The ol’ Kentucky Waterfall, the Mississippi Mudflap, the North Carolina Neckwarmer, Beaver Paddle, Camero Cut, or my fave, the Tennessee Tophat. Call it what you like, but all of these are names for the prized mullet haircut. The toddler mullet; Here we are. How did we get here? Do we keep it? And if we do, are we destined to be judged? OR is this MY way of taking a stand as I near 35, and pointedly deciding that I no longer have any effs left to give and anyone who would wrongly assume I am an uncultured hillbilly, well, THAT’S ON THEM!
We got here through a decisive plan to grow out his hair starting back in early May when he was no longer attending daycare and would not be actively seeing a collective of adults/strangers/classmates daily. “Let’s do it!”

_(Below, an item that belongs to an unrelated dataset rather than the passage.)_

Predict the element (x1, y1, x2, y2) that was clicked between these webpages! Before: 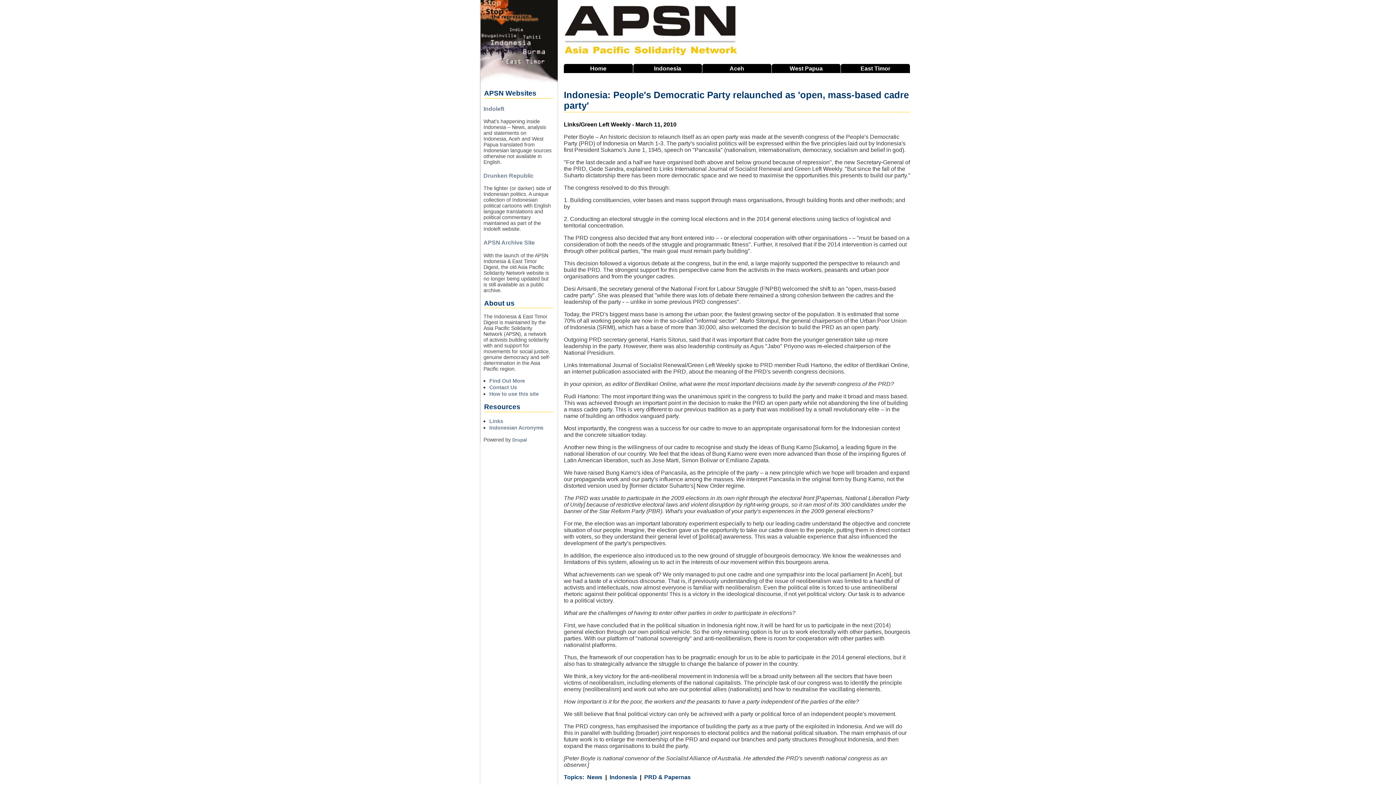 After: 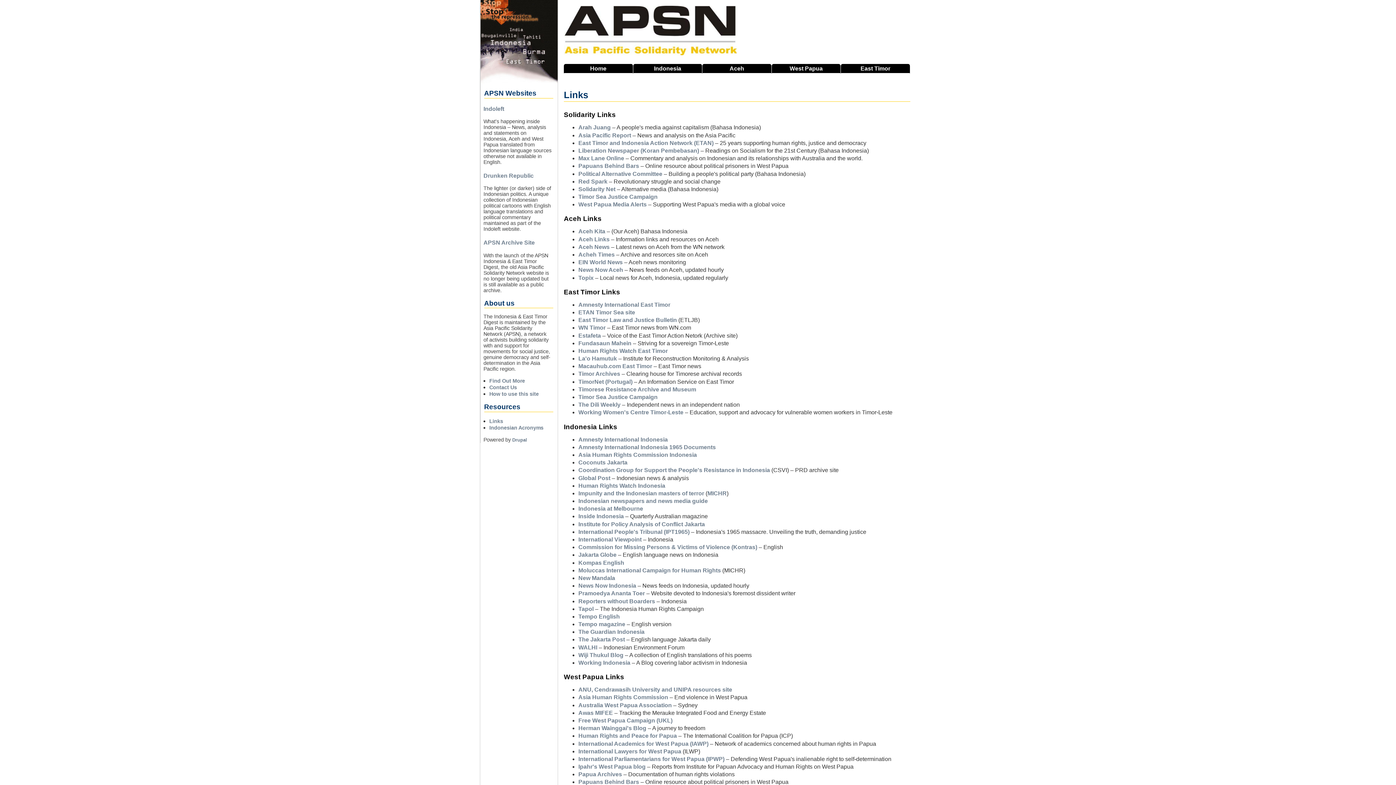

I envisioned this long-haired California or Oregon hippie kid living in our midst by Labor Day. I got Corey Feldman in The Goonies instead. A whole lotta weird growth. Now, we are faced with a very, “no going back” conundrum. It’s too long for us to figure out how to trim now, and he’s got sensory issues that make a trip to the barber, or even a kids’ cuts kind of place, basically impossible. And now I have a whole other challenge – convincing my husband that the cut must be done. He loves it. He finds the mullet to be a prized spectacle that he enjoys running his fingers through while we walk the neighborhood, or it blows in the breeze while the days drift by on the swingset. Additionally, tricky is the fact that we do not tackle certain tasks solo since our little man is prone to sensory meltdowns, so I cannot simply take him to Cookie Cutters while my husband is at work. That is a two-man job!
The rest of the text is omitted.